Defend Scholars under Attack for Supporting BDS

ACTION ALERT

In December 2013, the American Studies Association (ASA) voted to endorse the academic boycott of Israeli academic institutions. This decision is perhaps the largest victory of the boycott, divestment, and sanctions (BDS) movement in the United States, and it has provoked a major backlash by university officials and politicians.

Urgent action is needed to show support for the ASA and other scholarly organizations that have voted to respect the boycott (the Association for Asian American Studies and the Native American and Indigenous Studies Association) or have begun to discuss BDS and passed other measures criticizing Israel (the Modern Language Association).

Here are 5 ways to stand with these organizations currently facing intense attack:

1. Sign and share this petition thanking the American Studies Association for its principled decision and condemning the harassment and intimidation of ASA members and this petition calling on the Executive Committee of the Modern Language Association (MLA) to make a statement against intimidation and reprisals for social activism on Palestine.

2. Monitor the media for recent articles condemning these organizations and write letters to the editor in support of the academic boycott and denouncing attacks. (Past articles attacking the ASA and MLA have been published in the NY Post 1-3-14, NY Times 1-5-14 and WSJ 1-8-14.)  Letters should be polite and short (150 words maximum) and optimally submitted within 1 to 4 days of the article’s publication. They should include your name, address, and phone number. For further information about the ASA boycott resolution, including replies to many of the attacks, see USACBI’s round-up of writing on the resolution and the PACBI website. Have more to say that can’t fit in a letter to the editor? Consider writing an op-ed (approximately 700 words). If you’d like assistance contacting media to run the op-ed, email us at info@adalahny.org.

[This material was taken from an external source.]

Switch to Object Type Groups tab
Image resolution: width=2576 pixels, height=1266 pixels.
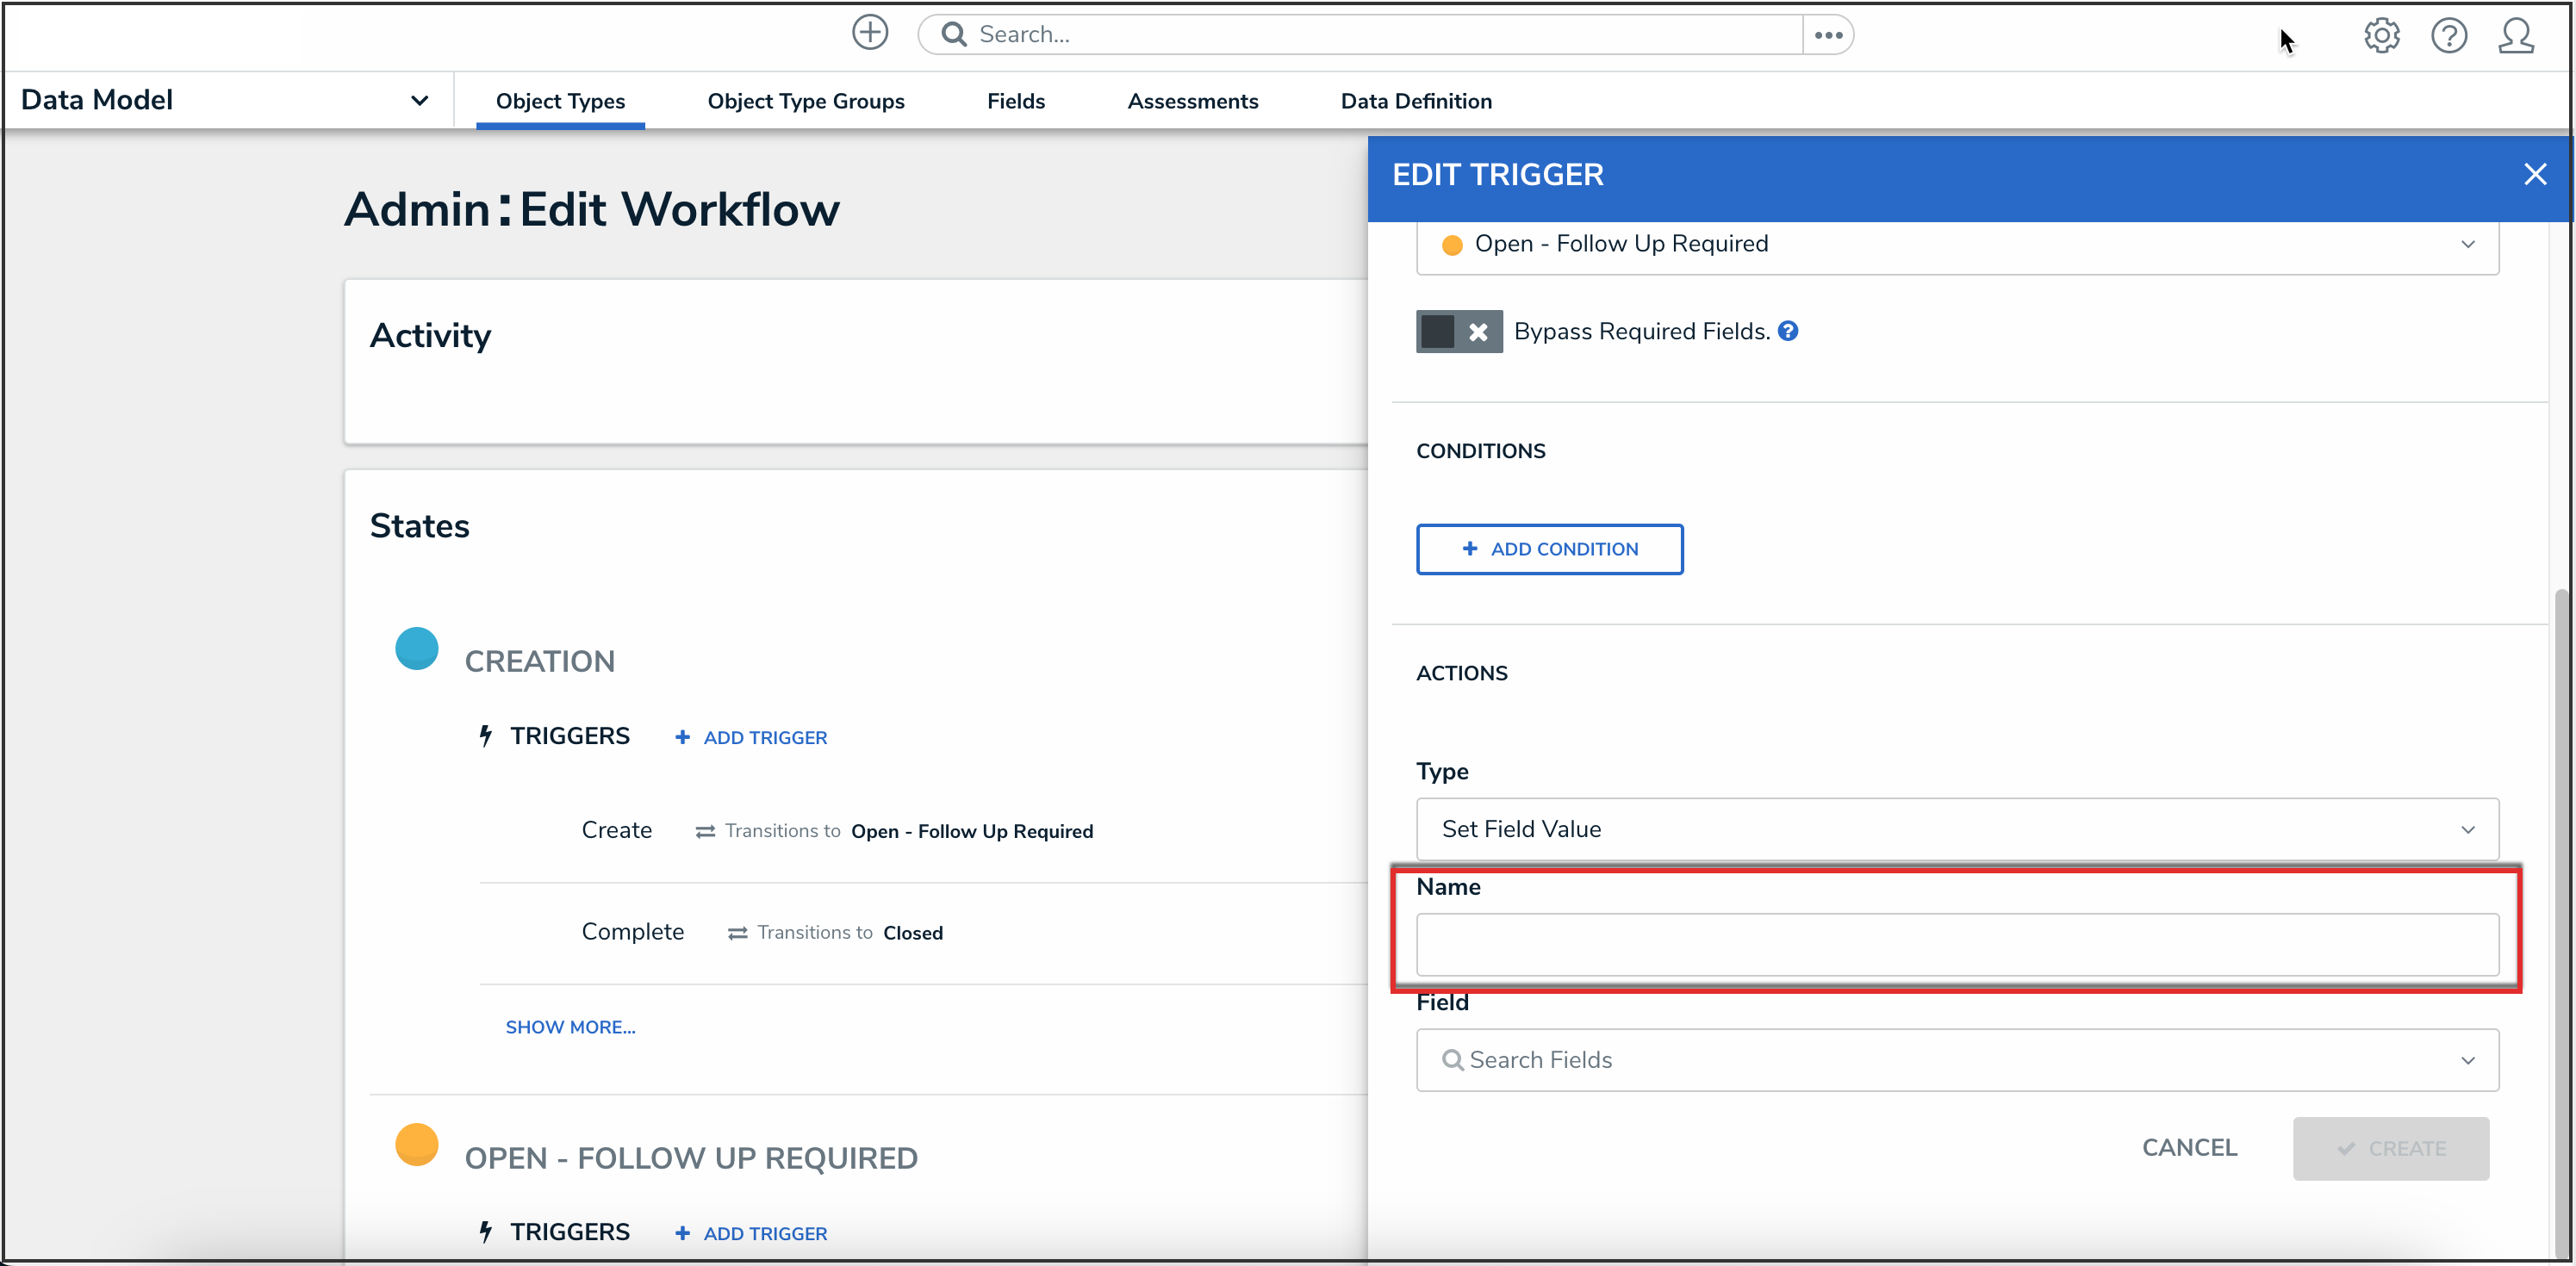[805, 101]
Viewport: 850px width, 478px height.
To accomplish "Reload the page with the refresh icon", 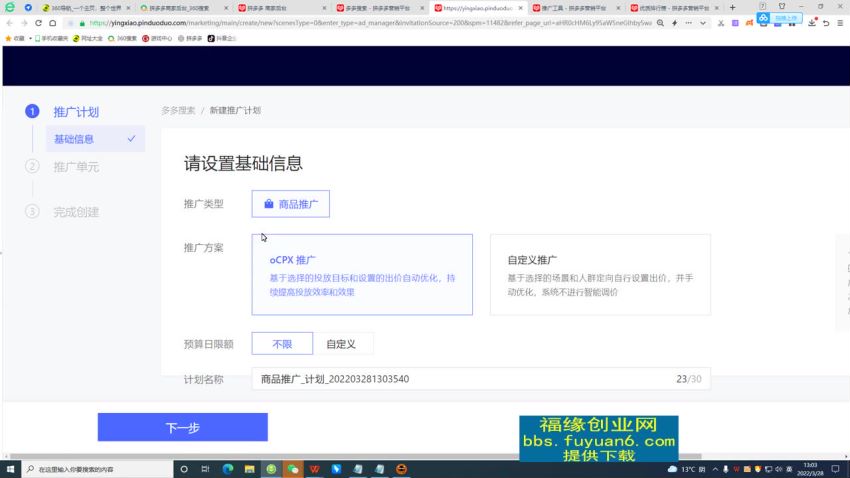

3. Call your NY representatives and tell them to keep their hands off academic freedom. Politicians are threatening to defund organizations that support the boycott and even universities that maintain ties with these scholarly organizations. New York State Assembly Speaker Sheldon Silver has proposed a bill that would prohibit the use of state aid to support organizations that “promote discriminatory boycotts.” New York State Senator Jeffrey Klein and Assemblyman Dov Hikind plan to propose a bill that would end state funding and bonding privileges for public or private schools that don’t withdraw support for the ASA within 30 days.

4. Are you a student, faculty, staff, or alumnus of a university or college whose administration has denounced or severed ties with the ASA and other scholarly associations supporting the boycott?  Write to university officials, write an op-ed in the university’s newspaper, and organize in your networks to raise awareness and act collectively to pressure administrators to respect departmental autonomy and the academic freedom of faculty. Participate in this year’s Israeli Apartheid Week (February 24 – March 2) and hold an event on academic boycott and academic freedom.

5. Become a member of the ASA and, if you are faculty, encourage your department to join as an institutional member.